Beau Dick
Indian Act
Americas, Canada, Alert Bay
2010–11
Plastic, paper, cardboard, wood, feathers; carved, painted, and assembled
Joseph Isaac (Business Manager of the U'mista Cultural Centre) facilitated the installation to Claus Deimel (former museum director)
Purchased by the museum from Deimel in 2012
NAm 5150
The installation by Beau Dick (1955-2017) from the Kwakwaka’wakw community addresses part of the history of First Nations in Canada.
The skull mask carries items associated with a potlatch ceremony, a hospitality ritual still practiced by First Nations communities on the Northwest Coast of North America. Potlatch ceremonies can be held for major events like death, marriage, house construction, or initiation, as well as everyday moments.
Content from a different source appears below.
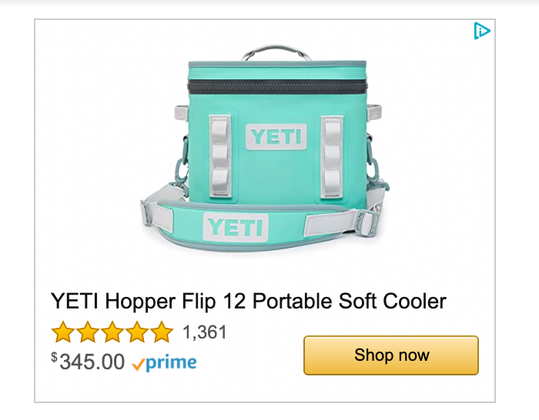
Task: Click the YETI logo on shoulder strap
Action: point(235,227)
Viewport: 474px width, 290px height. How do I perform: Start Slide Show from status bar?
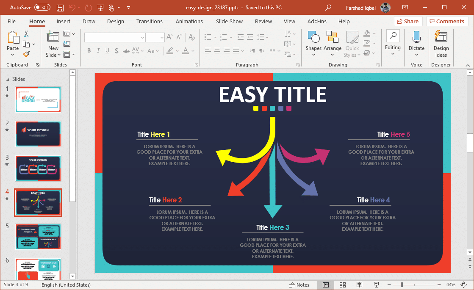point(376,285)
Beneath the mask lies a photocopy of the Indian Act, a Canadian law from 1876 that continues to dictate the legal standing of First Nations in Canada. Among other things, the Canadian government mandated the establishment of residential schools for Indigenous children through this act, transferring caregiving and educational authority to religious institutions. Until the schools were gradually closed at the end of the 20th century, widespread neglect, abuse, and violence against children occurred, leading to numerous deaths and causing lasting trauma in Indigenous communities. Although Canadian Prime Minister Stephen Harper formally apologized to First Nations communities in May 2008, they continue to fight for their rights to this day.
A chair from a closed residential school on Vancouver Island, painted with Kwakwaka’wakw symbols, accompanies the installation. The work confronts the hypocrisy of the Indian Act’s authors and contrasts their values with those of the First Nations. It highlights how a supposedly protective law was used to disempower, mistreat, and traumatize people.